History Of Judo
The sport was created in Japan in 1882 by Jigoro Kano. Until the rise of Jiu Jitsu, Judo reigned as the master of the submission arts. Judo is primarily a throwing art; however its ground base is enough to be a threat to anyone that attempts to grapple with a Judo practitioner (Judoka). Judo is known for owning the birthrights to Sambo Wrestling and Brazilian Jiu Jitsu. By 1899, Judo had become so popular in Japan; Kano was summoned to write a rulebook that would later be used in competition. Jigoro Kano was very interested in making Judo stand out from JuJitsu, and so, he regarded the throwing techniques a bit more than the grappling techniques. The earliest records of Judo competitions recorded the matches to be a throw-land-and reset to feet again. Hardly any grappling was ever done by either competitor. In 1932, Jigoro Kano made Judo’s initial demonstration at the 1932 Summer Olympics in Los Angeles, California. But to everyone’s surprise, Kano opposed to the introduction of the sport in the Games. Until its official introduction in 1964 in Tokyo as a man-only sport. The women team was introduced as a demonstration for the 1988 Games and later officially added in 1992. The most notorious aspect of Judo was that since Judo is a 100% contact sport, it became the first sport to be added for the Special Olympics and very popular among the visually impaired competitors. Some would argue, a visually impaired judoka is a force to reckon with.

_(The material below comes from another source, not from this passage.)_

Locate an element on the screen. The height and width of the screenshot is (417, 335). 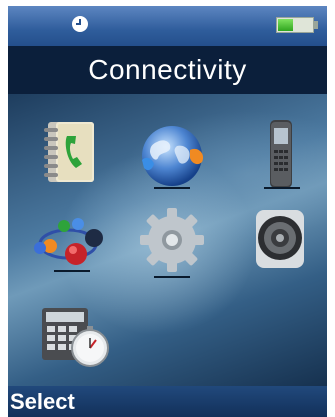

They rely on touch only and their techniques are extremely perfected.
Judo In MMA
Judo has influenced the arena of Mixed Martial Arts (MMA) in great lengths. The original introduction of Judo to MMA, especially to the UFC, is accredited to Karo Parisyan. Karo came to be known in MMA as a very talented mixed martial artist purely on his ability to apply his Judo knowledge without relying on a Judo Gi. During his prime in the UFC, most takedowns were influenced by wrestling. It was very difficult to figure out how Karo was able to take their opponents down when his approach was completely different to anyone else’s. As Judo became more popular within the octagon, other Judokas started to use Judo in NoGi form. To include: Fedor Emelianenko, Hector Lombard, Antonio Silva, Dong-Sik Yoon, and of course Olympic medalist Ronda Rousey. The birth of MMA is usually associated with Brazilian Jiu Jitsu and their direct influence in the creation of UFC. However, one thing that is hardly mentioned is that the Gracie family suffered very few losses, most of which were against Judo practitioners. It is said that BJJ and creator Grand Master Helio Gracie adopted the Kimura Lock from a match he lost to Masahiko Kimura as an honor to his loss by such an amazing technique.